Problem requirements:
The listing below holds a line with "13 (1008, 2390)" and a later line with "РЕГИОНЫ (153, 2363)". Write out those two lines and every line between them, exactly, and nothing else.

(Task input Opens)

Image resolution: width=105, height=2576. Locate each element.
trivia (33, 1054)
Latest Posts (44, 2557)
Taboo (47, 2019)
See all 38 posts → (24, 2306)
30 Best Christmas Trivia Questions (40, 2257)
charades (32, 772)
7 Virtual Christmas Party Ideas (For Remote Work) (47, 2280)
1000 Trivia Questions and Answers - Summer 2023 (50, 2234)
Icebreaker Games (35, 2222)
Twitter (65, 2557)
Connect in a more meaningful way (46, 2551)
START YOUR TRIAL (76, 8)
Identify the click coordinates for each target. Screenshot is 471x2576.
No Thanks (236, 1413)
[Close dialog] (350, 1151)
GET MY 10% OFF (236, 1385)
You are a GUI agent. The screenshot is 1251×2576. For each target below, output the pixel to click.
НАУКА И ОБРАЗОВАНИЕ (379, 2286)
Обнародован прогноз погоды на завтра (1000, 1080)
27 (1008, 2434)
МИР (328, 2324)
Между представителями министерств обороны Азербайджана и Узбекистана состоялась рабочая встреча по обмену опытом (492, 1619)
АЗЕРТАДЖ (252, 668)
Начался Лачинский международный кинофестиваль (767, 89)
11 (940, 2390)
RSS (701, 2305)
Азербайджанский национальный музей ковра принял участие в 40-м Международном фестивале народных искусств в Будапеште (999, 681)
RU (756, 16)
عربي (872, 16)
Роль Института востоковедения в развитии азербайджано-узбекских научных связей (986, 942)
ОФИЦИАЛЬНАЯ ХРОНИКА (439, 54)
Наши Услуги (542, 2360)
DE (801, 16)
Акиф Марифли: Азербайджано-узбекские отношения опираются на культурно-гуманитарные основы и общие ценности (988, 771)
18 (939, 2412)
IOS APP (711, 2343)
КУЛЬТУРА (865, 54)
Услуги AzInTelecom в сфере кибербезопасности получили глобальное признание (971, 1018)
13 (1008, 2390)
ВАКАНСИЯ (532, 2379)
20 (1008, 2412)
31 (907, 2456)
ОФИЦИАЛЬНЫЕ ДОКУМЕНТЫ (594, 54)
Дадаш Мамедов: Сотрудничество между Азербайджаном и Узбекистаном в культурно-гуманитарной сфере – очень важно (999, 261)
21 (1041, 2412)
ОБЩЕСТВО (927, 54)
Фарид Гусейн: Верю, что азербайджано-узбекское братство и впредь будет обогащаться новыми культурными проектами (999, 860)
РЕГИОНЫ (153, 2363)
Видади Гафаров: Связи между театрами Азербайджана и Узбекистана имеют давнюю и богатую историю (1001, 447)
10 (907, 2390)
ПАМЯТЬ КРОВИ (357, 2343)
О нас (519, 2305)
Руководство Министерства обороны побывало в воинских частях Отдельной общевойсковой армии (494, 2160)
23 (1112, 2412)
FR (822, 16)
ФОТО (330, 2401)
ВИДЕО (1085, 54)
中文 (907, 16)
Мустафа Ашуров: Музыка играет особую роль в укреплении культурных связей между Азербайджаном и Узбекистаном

(Task input Closes)

The completed task:
13 (1008, 2390)
ВАКАНСИЯ (532, 2379)
20 (1008, 2412)
31 (907, 2456)
ОФИЦИАЛЬНЫЕ ДОКУМЕНТЫ (594, 54)
Дадаш Мамедов: Сотрудничество между Азербайджаном и Узбекистаном в культурно-гуманитарной сфере – очень важно (999, 261)
21 (1041, 2412)
ОБЩЕСТВО (927, 54)
Фарид Гусейн: Верю, что азербайджано-узбекское братство и впредь будет обогащаться новыми культурными проектами (999, 860)
РЕГИОНЫ (153, 2363)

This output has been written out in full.